Now I have an issue with modulus, is there a convention stating that we should take positive values of modulus, just like with \(\displaystyle \sqrt{x^2}=|x|\), or do I have to make an assumption here?
Clearly for \(\displaystyle 4\ln|x| = \ln|x|^4\) so just \(\displaystyle \ln x^4\) because the value will be positive, what about the other logarithm, I think that is where I make an error:

\(\displaystyle \displaystyle{e^{c_3-\ln(|1-v||1+v|)}=x^4}\)
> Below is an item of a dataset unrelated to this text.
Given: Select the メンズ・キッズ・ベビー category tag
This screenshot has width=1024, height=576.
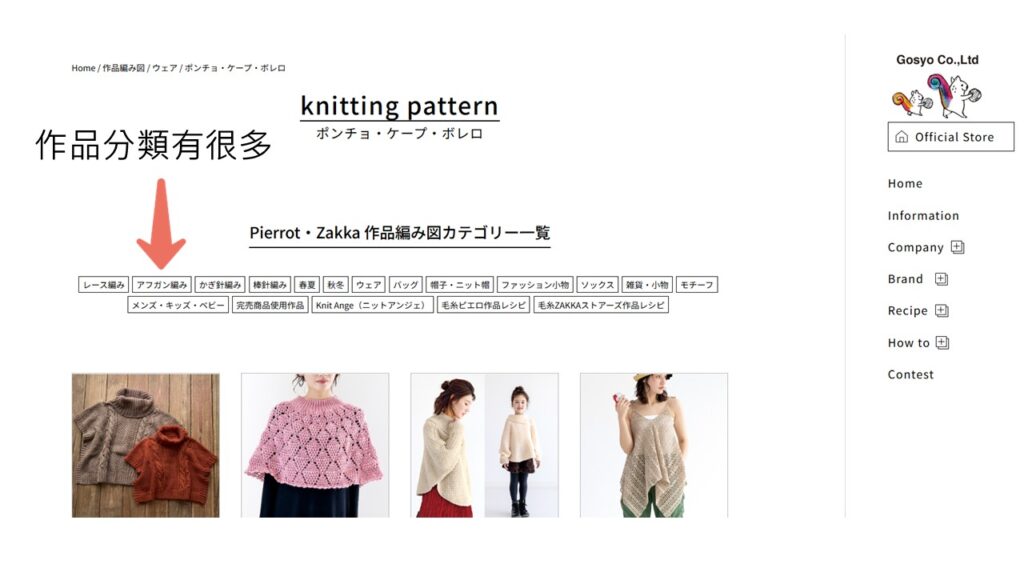Looking at the screenshot, I should click(178, 305).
\(\displaystyle \displaystyle{e^{c_3} * e^{\ln (|1-v||1+v|)^-1} = x^4}\)

​

Now I am dropping modulus because I assume that v is positive and less than one.... Is this even correct? This is the dodgy step...
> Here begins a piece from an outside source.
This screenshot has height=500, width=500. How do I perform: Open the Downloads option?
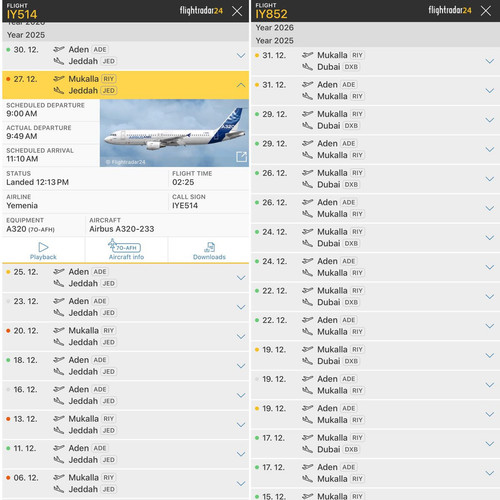tap(209, 250)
\(\displaystyle Let \ c=e^{c_3}, then \ c*\frac{1}{1-v^2}=x^4\)
\(\displaystyle Since \ y=xv, v =y/x, so \ c=x^4(1-v^2), therefore \ c=x^4-y^2x^2\)
\(\displaystyle c=x^2(x^2-y^2)\)
​

I am supposed to get \(\displaystyle c=x^2(y^2-x^2)\)
There is an easy way around this, I just multiply everything by -1 and I get that result, calling my new negative constant just c. So unless I made an error, this is how I could show that. Is that correct, or have I made an error? Also, how do I treat that modulus in ln?

Thanks

 

[Ishuda]

Hello,
Can someone please check the following working, as I am not getting the required result unless I multiply my final answer by minus one.
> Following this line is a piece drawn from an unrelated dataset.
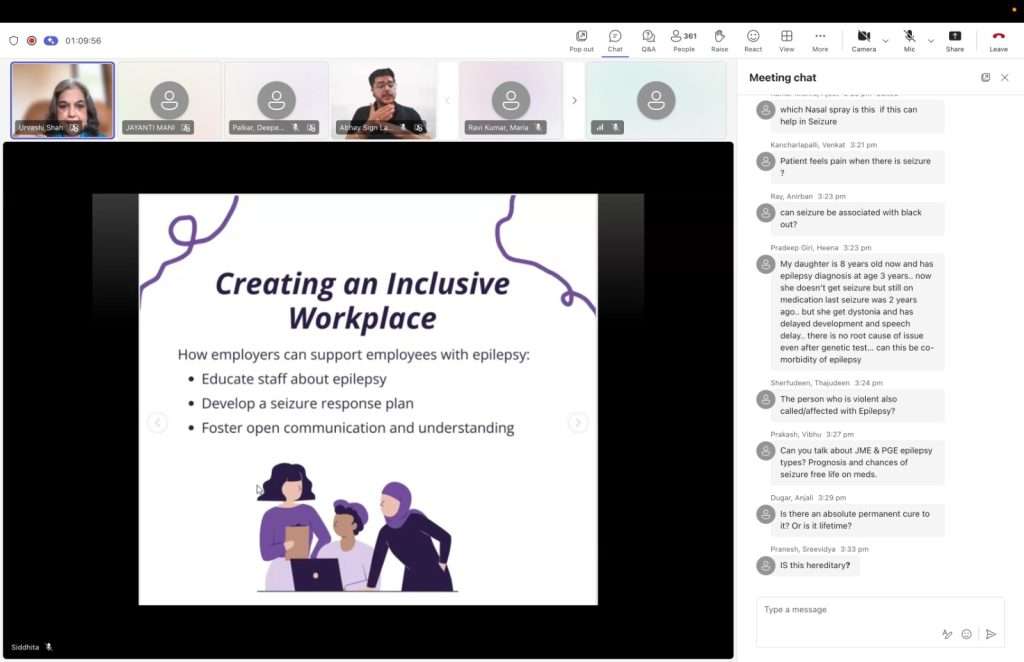Raise your hand in the meeting

[719, 40]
\(\displaystyle \displaystyle{xv\frac{dv}{dx}+2v^2-2=0}\)

\(\displaystyle \displaystyle{\frac{dv}{dx}=\frac{2(1-v^2)}{xv}}\)

\(\displaystyle \displaystyle{\int \frac{v}{1-v^2} dv = 2\ln |x| + c_1}\)

\(\displaystyle \displaystyle{\frac{1}{2} \int \frac{1}{1-v} dv - \frac{1}{2} \int \frac{1}{1+v} dv = -\frac{1}{2} \ln |1-v| - \frac{1}{2} \ln |1+v| + c_2}\)
\(\displaystyle \displaystyle{4\ln|x| = -\ln(|1-v||1+v|)+c_3}\)
​

Now I have an issue with modulus, is there a convention stating that we should take positive values of modulus, just like with \(\displaystyle \sqrt{x^2}=|x|\), or do I have to make an assumption here?
Clearly for \(\displaystyle 4\ln|x| = \ln|x|^4\) so just \(\displaystyle \ln x^4\) because the value will be positive, what about the other logarithm, I think that is where I make an error:

\(\displaystyle \displaystyle{e^{c_3-\ln(|1-v||1+v|)}=x^4}\)

\(\displaystyle \displaystyle{e^{c_3} * e^{\ln (|1-v||1+v|)^-1} = x^4}\)

​

Now I am dropping modulus because I assume that v is positive and less than one.... Is this even correct? This is the dodgy step...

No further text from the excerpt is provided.